Take face authentication, for example. To ensure a stranger can't access someone's phone just by holding a picture of the owner's face in front of its camera, devices that offer face-unlock features have recently implemented ways of detecting motion and “liveness” in a face—essentially, looking for facial movement patterns like blinking in order to tell a “live” face from a flat picture or video.
The researchers show it's possible to defeat modern face authentication systems by creating a virtual model derived from high-resolution photos of the device's owner.
Essentially, they were able to convince the device it was looking at a live face by attaching it to a VR headset and loading the 3D head model, whose movements are realistically motion-tracked by the device's accelerometers and gyroscopes.
The researchers could then further manipulate the 3D head model within the headset to make realistic facial movements like smiling or raising an eyebrow, which face authentication systems often prompt a user to do.
“We argue that such VR-based spoofing attacks constitute a fundamentally new class of attacks that point to a serious weaknesses in camera-based authentication systems: Unless they incorporate other sources of verifiable data, systems relying on color image data and camera motion are prone to attacks via virtual realism,” the researchers write, suggesting that a robust face authentication system would need to incorporate some kind of non-public imagery of the user, like a skin heat map.
originally posted by: chr0naut
a reply to: eisegesis
My phone, SIM and SD card are fully encrypted with an eight character password. Just to boot the OS requires a complex non-dictionary password.
...
My 'phone is not 'rooted' and I have used only free security options.
...
originally posted by: verschickter
originally posted by: chr0naut
a reply to: eisegesis
My phone, SIM and SD card are fully encrypted with an eight character password. Just to boot the OS requires a complex non-dictionary password.
...
My 'phone is not 'rooted' and I have used only free security options.
...
You´re living in a false sense of security.
Nothing is encrypted except maybe for parts your SD card, if there is a way now without rooting it.
The 'phone' and 'sim' can never be encrypted like you imagine it. Maybe the entrys to the sim, yes you can garble them up and decypher them everytime the app pulls data from the sim. But there is not enough chars to each field to get propper and secure encryption.

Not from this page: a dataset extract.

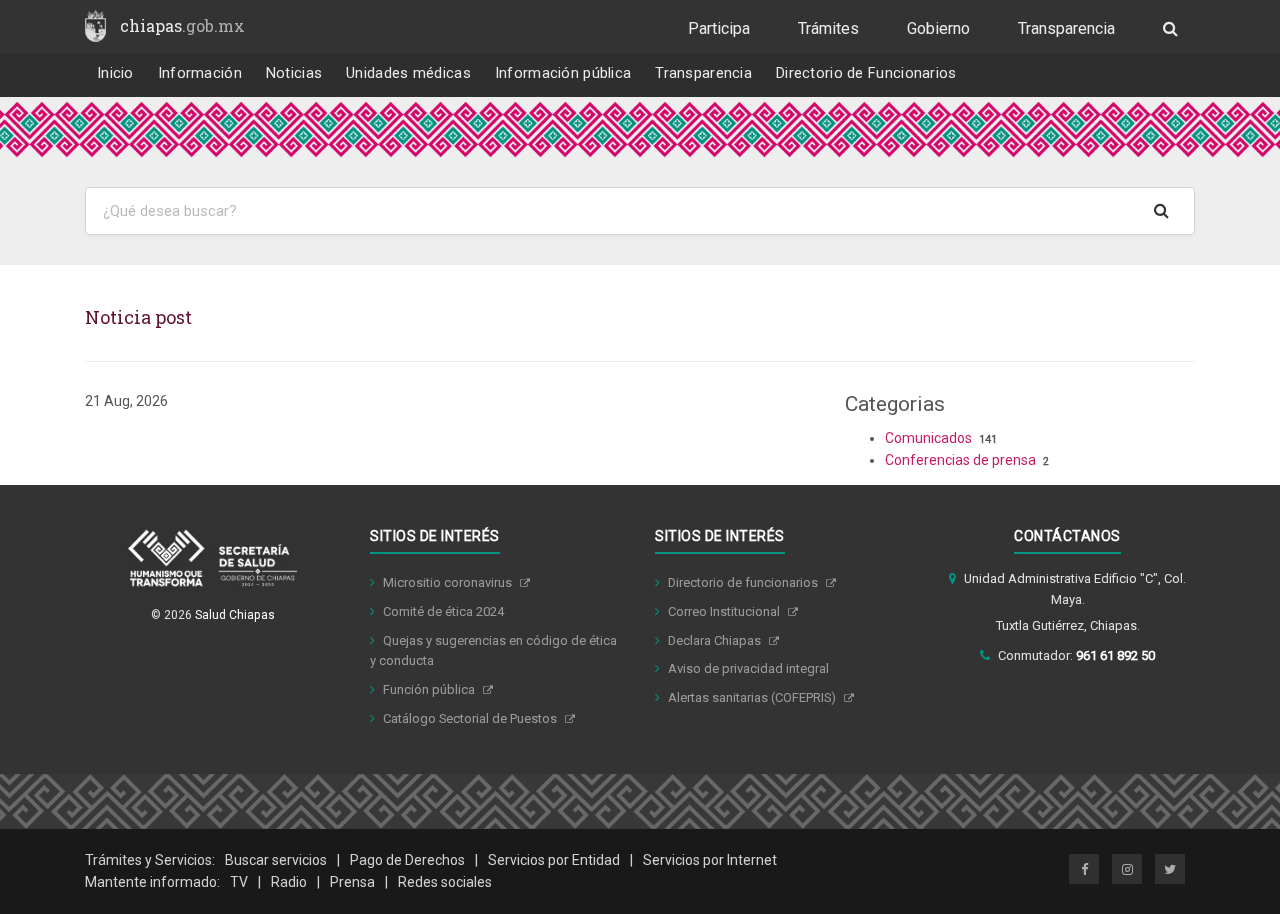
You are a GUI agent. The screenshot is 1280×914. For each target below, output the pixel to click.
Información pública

Instead it´s much better to save the contacts in a encrypted file on the phone (not the SD).
If your phone is not rooted and you use android (I guess)...
The 8 digit code you use is just a simple passphrase.
Your fingerprint sensor can be tricked very simple. Swipe pattern will be visible on your screen with the right liquid, if you use it so often and don´t clean the screen after swiping. The best way is still a passphrase or several ones.
Encryption != passphrase
And if you use free apps, I would not trust one of those either, unless it´s open source and I can have a look at it. And even then, it does not gurantee it´s safe.
If someone did attempt to bypass the security, they would have to expend a lot of time and compute resources and what they would ultimately find would hardly be worth it. I am fairly confident that my 'phone is safe against all but the most sophisticated hacking.